Appams (or "hoppers") are a popular thick rice flour pancake eaten mainly in Kerala (located in South India on the western coast). Appams are made in a variety of flavors such as egg appams, coconut appams, honey appams, milk appams and also non vegetarian appam varieties.
BASIC KERALA APPAM (or PAL APPAM)
Yield: 15-16 pancakes
2 cups rice flour
1/2 cup cream of rice cereal
1/2 tsp active dry yeast
2 1/2 cups lukewarm water
2 tsp sugar
1/2 cup plus 2 tbsp milk
salt to taste
cooking spray as needed
In a small mixing bowl, add 1 tsp of the sugar with the yeast. Add 1/2 cup water and let stand for 8-10 minutes. The mixture should be foamy.

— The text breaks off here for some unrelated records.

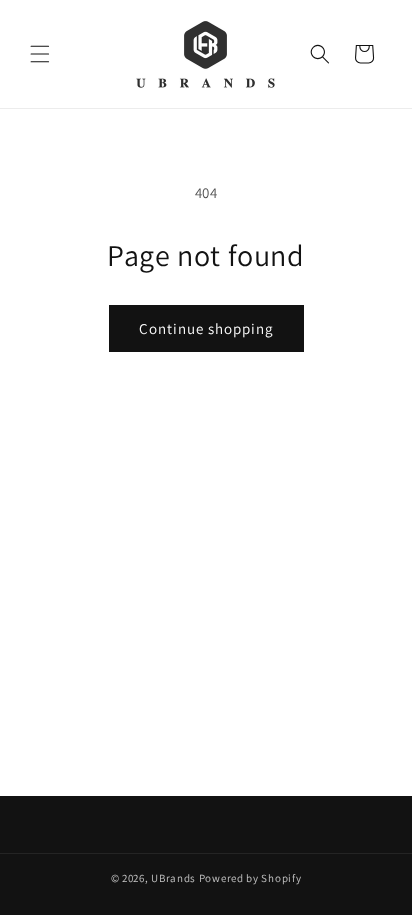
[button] (40, 54)
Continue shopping (206, 328)
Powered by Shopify (250, 878)
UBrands (173, 878)
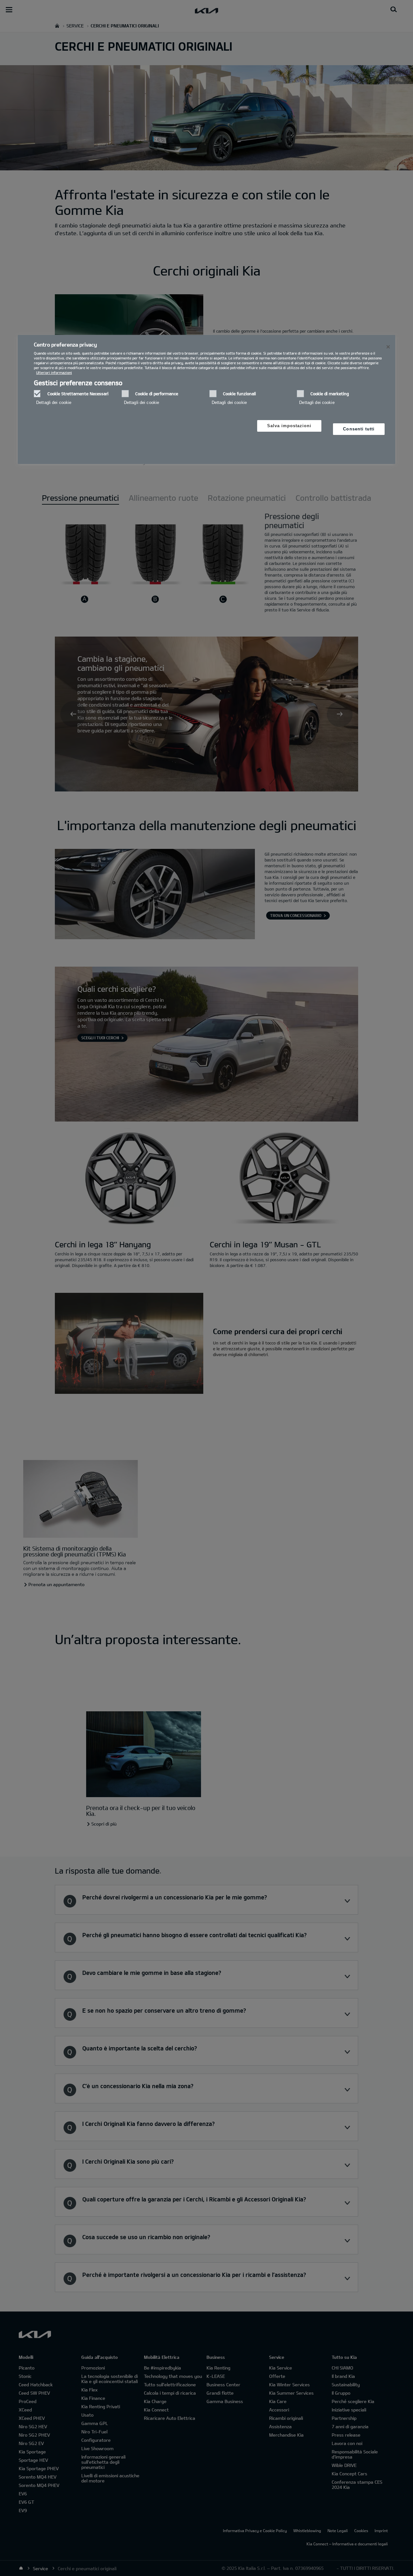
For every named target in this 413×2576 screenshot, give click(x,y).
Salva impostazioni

Set aside until needed.
Meanwhile, in a small saucepan, bring 1 cup of the water to a good boil and add the cream of rice. Stir to combine well and bring the mixture to a gentle boil. Reduce the heat to low and cook. Keep stirring for a minute or so until the mixture thickens. Remove from the heat, let cool and keep aside until needed.
In a mixing bowl, combine the rice flour with the sugar. Carefully add the cooled cream of rice and the yeast mixture and the remaining cup of water. Then gently whisk all of the ingredients together form a thick batter. Next, cover the bowl tightly with plastic wrap and let stand at room temperature in a warm area for 8 hours or even overnight. The batter should have doubled in quantity and have a slightly sour aroma.
To the batter, whisk in the milk and salt. Combine all of the ingredients until smooth.
In a large nonstick skillet on medium high heat, spray a little cooking spray and pour 1/4 cup of the thick batter into the center of the skillet. Turn the skillet so the batter spreads in an even layer. If the batter is too thick, you can add a little milk or water as needed. Cook on medium low heat until the pancake is golden brown and set. Appams are traditionally cooked only on one side. Remove to a serving plate, serve immediately and eat warm.